▶ **WORK INSTRUCTION**
Return the number of lines below that contain "fraude"; nothing else belongs in the reply.

[Saved entries]

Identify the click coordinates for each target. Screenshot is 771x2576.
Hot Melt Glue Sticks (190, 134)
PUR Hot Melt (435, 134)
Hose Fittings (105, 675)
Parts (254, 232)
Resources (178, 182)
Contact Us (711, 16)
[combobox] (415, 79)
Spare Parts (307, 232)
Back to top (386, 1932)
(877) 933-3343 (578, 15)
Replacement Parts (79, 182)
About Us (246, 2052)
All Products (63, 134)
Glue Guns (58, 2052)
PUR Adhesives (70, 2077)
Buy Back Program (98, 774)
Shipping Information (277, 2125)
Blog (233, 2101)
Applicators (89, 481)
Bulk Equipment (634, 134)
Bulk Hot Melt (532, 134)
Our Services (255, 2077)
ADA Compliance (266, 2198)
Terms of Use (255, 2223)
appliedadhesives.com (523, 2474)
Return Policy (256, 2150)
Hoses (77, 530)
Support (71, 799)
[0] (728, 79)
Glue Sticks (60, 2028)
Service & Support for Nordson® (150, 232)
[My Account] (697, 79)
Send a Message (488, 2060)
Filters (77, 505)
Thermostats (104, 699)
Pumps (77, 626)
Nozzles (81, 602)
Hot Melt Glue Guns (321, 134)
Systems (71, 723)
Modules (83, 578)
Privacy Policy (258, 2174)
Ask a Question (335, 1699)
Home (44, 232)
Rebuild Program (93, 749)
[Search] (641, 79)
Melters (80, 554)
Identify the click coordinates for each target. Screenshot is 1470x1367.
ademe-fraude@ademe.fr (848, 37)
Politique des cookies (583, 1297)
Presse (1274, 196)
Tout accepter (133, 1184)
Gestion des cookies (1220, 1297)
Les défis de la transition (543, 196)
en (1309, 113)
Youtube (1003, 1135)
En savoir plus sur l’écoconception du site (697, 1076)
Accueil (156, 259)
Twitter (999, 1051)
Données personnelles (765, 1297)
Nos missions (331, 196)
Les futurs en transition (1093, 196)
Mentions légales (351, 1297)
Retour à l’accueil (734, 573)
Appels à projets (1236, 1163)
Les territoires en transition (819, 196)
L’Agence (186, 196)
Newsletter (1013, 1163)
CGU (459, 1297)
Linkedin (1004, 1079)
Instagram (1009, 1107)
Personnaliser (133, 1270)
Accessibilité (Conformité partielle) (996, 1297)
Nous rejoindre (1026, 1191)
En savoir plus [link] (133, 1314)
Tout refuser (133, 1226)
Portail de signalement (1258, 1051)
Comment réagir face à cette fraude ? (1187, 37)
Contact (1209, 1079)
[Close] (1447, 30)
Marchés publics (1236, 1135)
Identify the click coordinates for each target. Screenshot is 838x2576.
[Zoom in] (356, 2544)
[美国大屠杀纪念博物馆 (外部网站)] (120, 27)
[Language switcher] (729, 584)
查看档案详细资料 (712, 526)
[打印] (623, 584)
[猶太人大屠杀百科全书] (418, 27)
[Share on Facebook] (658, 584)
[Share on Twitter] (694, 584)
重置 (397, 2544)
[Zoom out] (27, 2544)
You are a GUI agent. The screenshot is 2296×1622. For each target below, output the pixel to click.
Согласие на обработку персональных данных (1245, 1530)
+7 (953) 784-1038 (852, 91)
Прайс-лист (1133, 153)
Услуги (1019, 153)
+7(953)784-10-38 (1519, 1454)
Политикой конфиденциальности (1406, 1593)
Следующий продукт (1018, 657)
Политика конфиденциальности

▶ **RESPONSE AREA**
2